Internet advertising company in Chicago

Adbot, Inc. was a privately held Internet advertising company in Chicago owned and operated by James R. Frith, Jr. The company was a pioneer in the delivery of display advertising on the Internet and was extant from April 1997 to December 1997, at which time it ceased operations due to a legal disputes with the U.S. Securities and Exchange Commission.

==History==

Adbot announced the introduction of its auction market for Internet advertising on Jan 23, 1997. On April 10, 1997, the company held its first live outcry auction, pairing a number of small publishers with interested advertisers. By mid-summer, Adbot was well on its way to selling more than 100 million placements and had completed a closed loop of ad delivery and publisher payments.

Adbot operated under this model until Dec 5, 1997. On that date, the Federal Bureau of Investigation raided Adbot's office resulting in the cessation of normal operations, as part of an investigation into securities fraud related to Frith's Chicago Partnership Board (CPB) operation, the ill-advised source of Adbot's start-up funding. Despite efforts to separate from the troubled CPB and continue operations, the company was ordered to liquidate all assets and was shuttered in December 1997. Frith eventually was found by a jury to be not guilty of securities fraud, but was convicted of two securities law violations (out of 23 charges) for operating his CPB broker-dealership without enough money in its reserve accounts. The conviction was based on a financial shortfall on a single day in 1997.

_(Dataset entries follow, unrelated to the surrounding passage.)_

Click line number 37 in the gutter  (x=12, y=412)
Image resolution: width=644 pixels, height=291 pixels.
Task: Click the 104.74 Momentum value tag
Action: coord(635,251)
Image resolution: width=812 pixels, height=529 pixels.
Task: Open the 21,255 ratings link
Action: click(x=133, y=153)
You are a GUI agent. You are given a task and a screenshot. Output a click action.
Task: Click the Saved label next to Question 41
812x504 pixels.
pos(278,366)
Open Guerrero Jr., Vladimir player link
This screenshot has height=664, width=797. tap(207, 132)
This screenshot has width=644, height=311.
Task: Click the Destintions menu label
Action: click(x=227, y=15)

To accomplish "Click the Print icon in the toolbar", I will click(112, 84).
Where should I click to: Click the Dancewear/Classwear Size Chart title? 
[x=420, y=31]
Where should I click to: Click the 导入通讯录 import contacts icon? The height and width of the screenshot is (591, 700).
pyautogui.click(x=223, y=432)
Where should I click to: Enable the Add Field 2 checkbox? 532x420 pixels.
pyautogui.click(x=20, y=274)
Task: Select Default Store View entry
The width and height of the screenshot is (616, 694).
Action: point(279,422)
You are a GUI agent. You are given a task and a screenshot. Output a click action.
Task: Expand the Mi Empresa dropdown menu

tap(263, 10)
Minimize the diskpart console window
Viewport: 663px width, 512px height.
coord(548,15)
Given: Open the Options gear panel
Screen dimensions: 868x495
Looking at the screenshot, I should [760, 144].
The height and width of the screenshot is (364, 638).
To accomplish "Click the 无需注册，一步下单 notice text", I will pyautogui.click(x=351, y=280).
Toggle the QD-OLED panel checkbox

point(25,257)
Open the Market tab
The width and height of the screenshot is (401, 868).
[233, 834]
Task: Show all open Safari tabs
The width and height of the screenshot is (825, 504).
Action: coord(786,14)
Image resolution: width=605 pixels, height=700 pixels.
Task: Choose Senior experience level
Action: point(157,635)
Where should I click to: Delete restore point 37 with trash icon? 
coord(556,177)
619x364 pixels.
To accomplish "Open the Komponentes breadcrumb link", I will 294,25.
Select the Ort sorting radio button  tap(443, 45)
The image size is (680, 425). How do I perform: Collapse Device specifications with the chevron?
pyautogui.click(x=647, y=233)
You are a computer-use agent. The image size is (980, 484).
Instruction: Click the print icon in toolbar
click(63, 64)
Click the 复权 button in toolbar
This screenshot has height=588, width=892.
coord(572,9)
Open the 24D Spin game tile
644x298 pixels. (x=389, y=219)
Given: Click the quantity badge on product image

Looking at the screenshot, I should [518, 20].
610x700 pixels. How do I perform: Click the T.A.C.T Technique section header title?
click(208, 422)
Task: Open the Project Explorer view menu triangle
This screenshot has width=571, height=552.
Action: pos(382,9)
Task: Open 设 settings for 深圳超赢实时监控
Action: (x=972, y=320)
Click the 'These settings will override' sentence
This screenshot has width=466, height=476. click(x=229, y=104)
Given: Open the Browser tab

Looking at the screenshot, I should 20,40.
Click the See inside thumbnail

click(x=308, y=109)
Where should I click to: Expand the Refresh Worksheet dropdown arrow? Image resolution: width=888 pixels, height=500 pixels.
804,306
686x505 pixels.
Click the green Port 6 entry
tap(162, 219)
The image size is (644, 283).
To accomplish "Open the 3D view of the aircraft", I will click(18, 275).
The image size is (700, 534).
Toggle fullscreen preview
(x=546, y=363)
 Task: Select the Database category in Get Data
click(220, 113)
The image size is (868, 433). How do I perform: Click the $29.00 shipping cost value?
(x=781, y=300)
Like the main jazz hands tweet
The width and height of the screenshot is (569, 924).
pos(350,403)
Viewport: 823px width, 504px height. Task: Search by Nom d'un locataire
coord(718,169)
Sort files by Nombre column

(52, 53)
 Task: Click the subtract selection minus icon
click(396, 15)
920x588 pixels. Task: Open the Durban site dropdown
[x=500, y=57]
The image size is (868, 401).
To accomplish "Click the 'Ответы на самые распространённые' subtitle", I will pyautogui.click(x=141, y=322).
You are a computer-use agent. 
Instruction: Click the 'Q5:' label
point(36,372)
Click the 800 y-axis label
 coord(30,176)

The case notably became reference case law regarding auditing requirements for securities firms.

==Auction-based model==
As with typical advertising networks of the day, publisher sites of similar topical interest were grouped into ad networks. For the purpose of the auction model, these networks were broken into lots. Because every lot was sold at a price set by the bidders, the placement of Internet advertising units into otherwise unsold inventory was guaranteed. Impression guarantees protected bidders from under-delivery.

The auction model established the market price of display advertising based on a simple supply-demand mechanism. This was in contrast to Adbot's larger competitor, DoubleClick, where ad placement pricing was negotiated between the ad network operator and marketers. At the time, the auction model was novel in the industry, though others were to follow using the same or similar models.

==Clients==
According to the Adbot web site the client list included advertisers such as Hotmail, Idealab's original version of Answers.com, and Expedia.com. Publishers in the client list included companies such as the Experts Exchange, Dine.com, the Weather Underground and MapBlast, which would become part of MSN's mapping product.